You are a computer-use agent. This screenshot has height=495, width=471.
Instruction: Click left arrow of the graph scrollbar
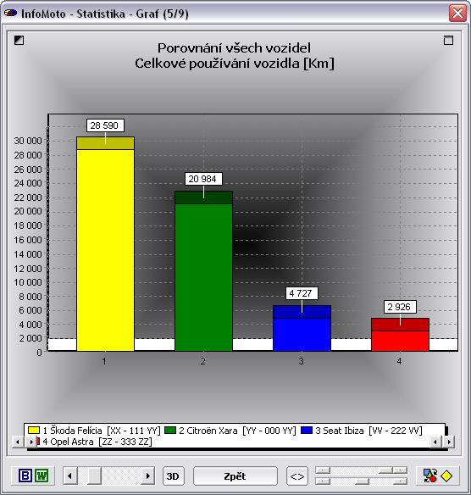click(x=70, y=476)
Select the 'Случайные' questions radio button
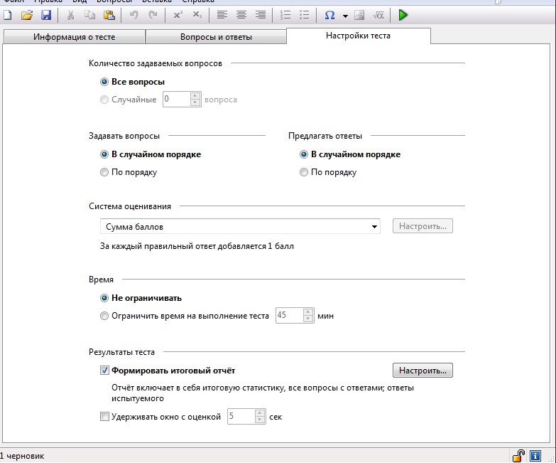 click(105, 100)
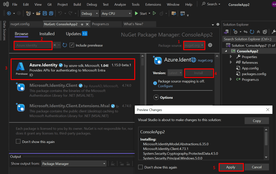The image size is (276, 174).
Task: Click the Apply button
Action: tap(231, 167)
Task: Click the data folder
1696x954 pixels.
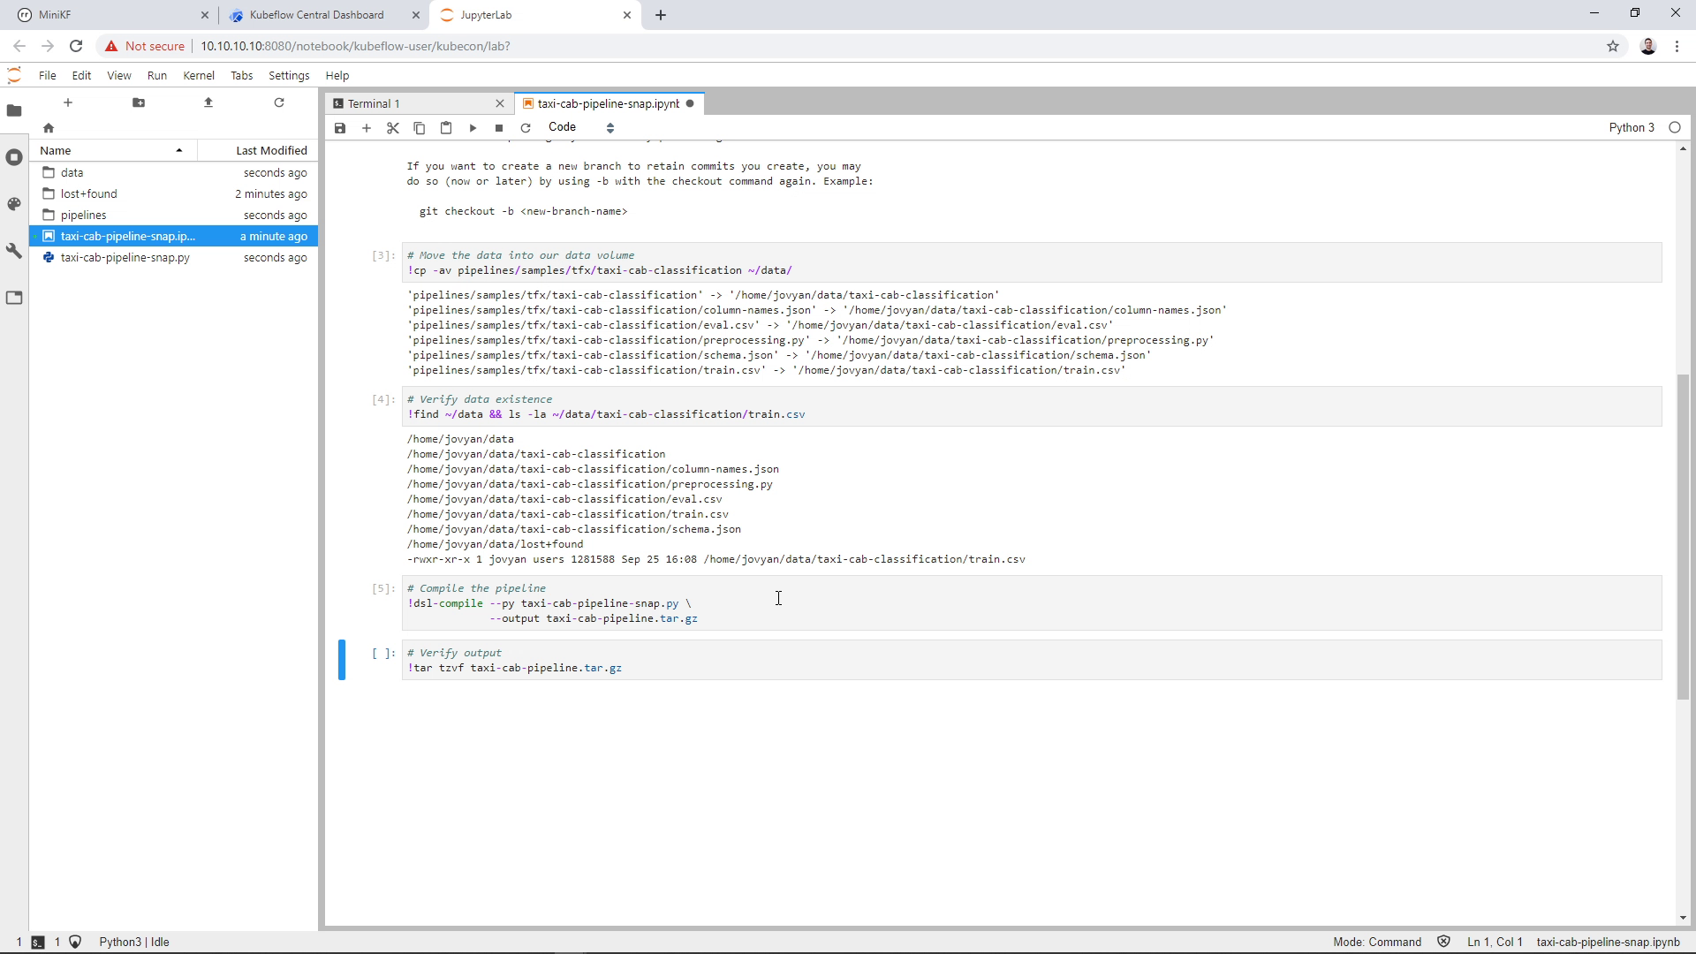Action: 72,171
==
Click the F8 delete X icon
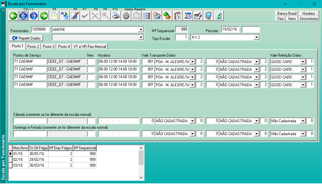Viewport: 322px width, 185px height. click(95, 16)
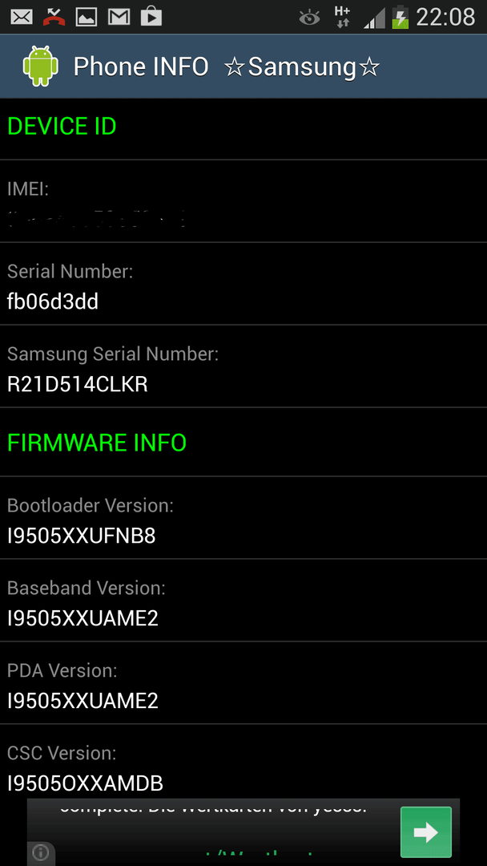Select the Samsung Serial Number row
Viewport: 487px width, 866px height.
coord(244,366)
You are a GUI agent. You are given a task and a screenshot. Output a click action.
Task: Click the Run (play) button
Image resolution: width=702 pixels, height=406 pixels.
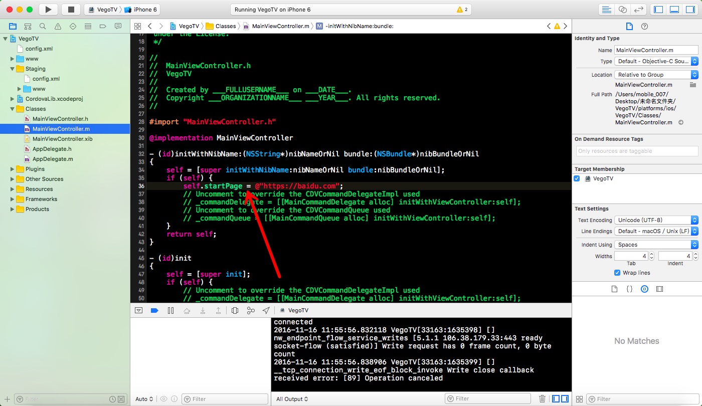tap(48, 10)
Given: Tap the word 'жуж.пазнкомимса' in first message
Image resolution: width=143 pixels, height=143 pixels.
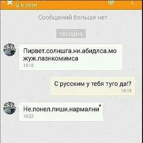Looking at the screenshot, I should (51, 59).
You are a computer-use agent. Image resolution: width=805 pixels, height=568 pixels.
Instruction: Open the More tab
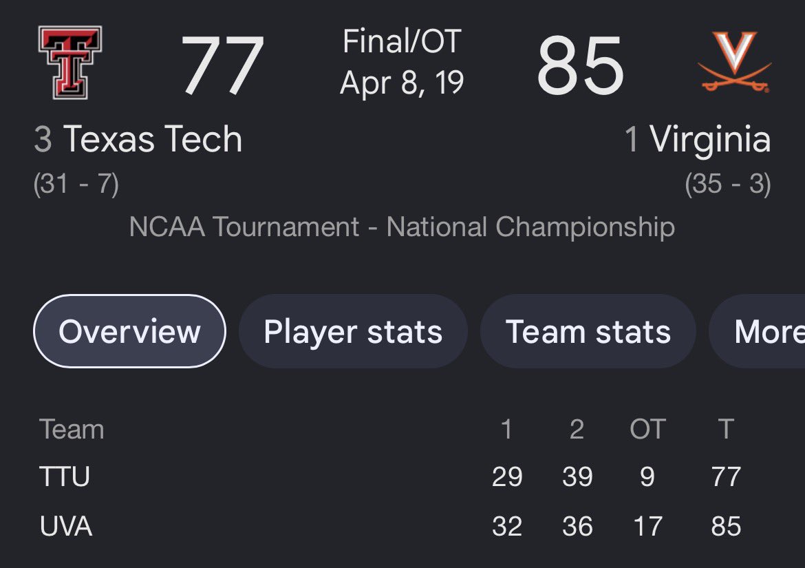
--
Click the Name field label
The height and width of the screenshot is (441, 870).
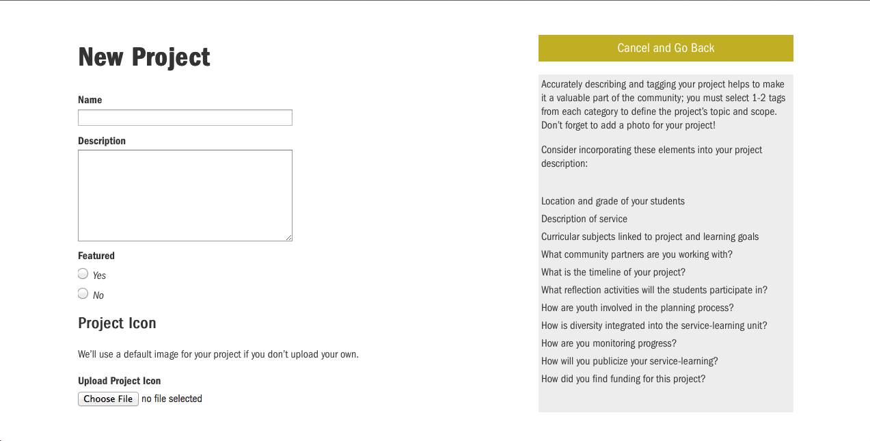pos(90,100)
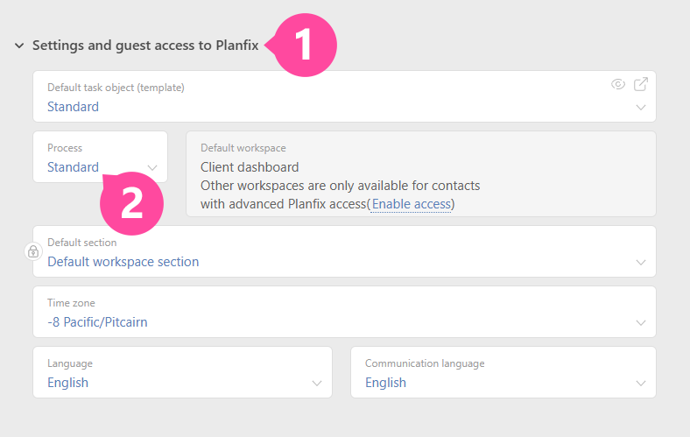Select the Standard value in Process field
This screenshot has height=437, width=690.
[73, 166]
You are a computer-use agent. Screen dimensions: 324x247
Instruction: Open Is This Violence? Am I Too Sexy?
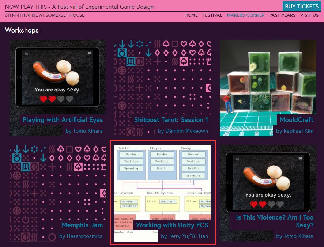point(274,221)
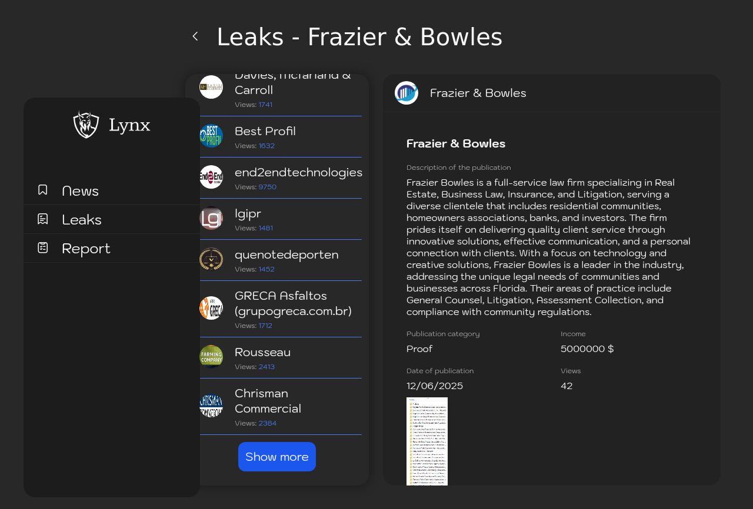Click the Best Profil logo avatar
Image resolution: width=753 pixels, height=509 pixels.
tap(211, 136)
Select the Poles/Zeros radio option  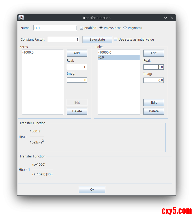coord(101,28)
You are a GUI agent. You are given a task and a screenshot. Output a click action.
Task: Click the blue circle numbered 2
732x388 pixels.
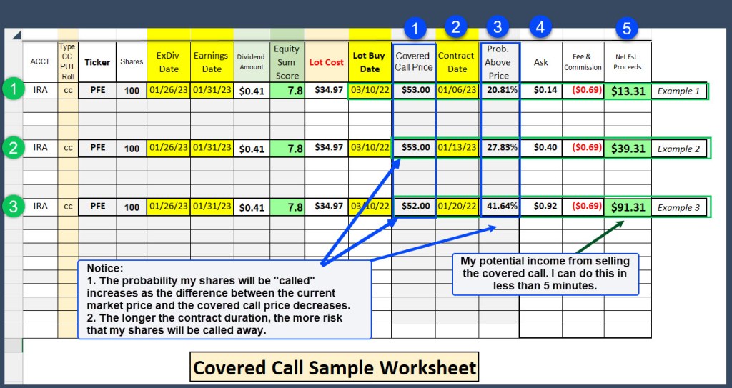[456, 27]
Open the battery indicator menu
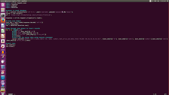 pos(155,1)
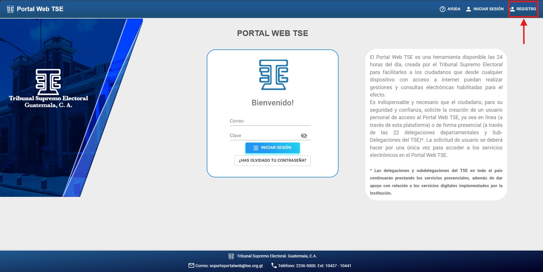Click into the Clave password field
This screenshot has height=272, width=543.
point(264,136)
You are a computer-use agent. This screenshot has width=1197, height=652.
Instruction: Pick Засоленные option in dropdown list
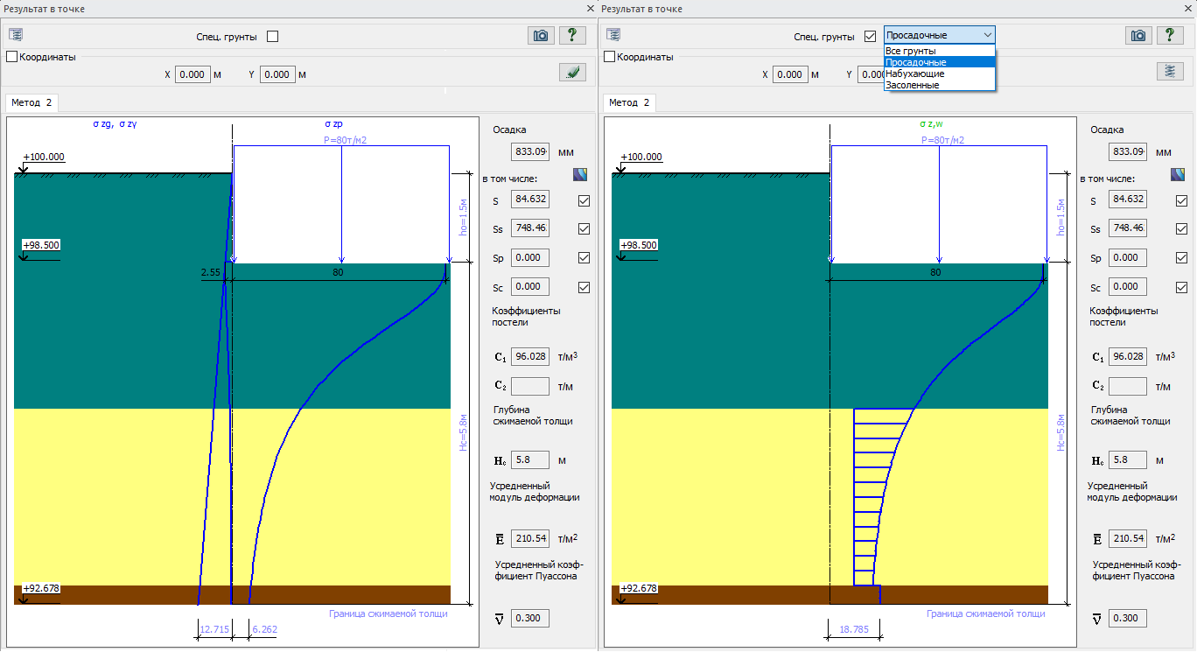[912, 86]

### What is required
After locating "Given: Tap the" and "Instruction: Open the More tab" in the records above, return exactly the line holding each one and every line between them; leave out the pictures.

### Written answer
Given: Tap the word 'жуж.пазнкомимса' in first message
Image resolution: width=143 pixels, height=143 pixels.
Looking at the screenshot, I should (51, 59).
You are a computer-use agent. Image resolution: width=805 pixels, height=568 pixels.
Instruction: Open the More tab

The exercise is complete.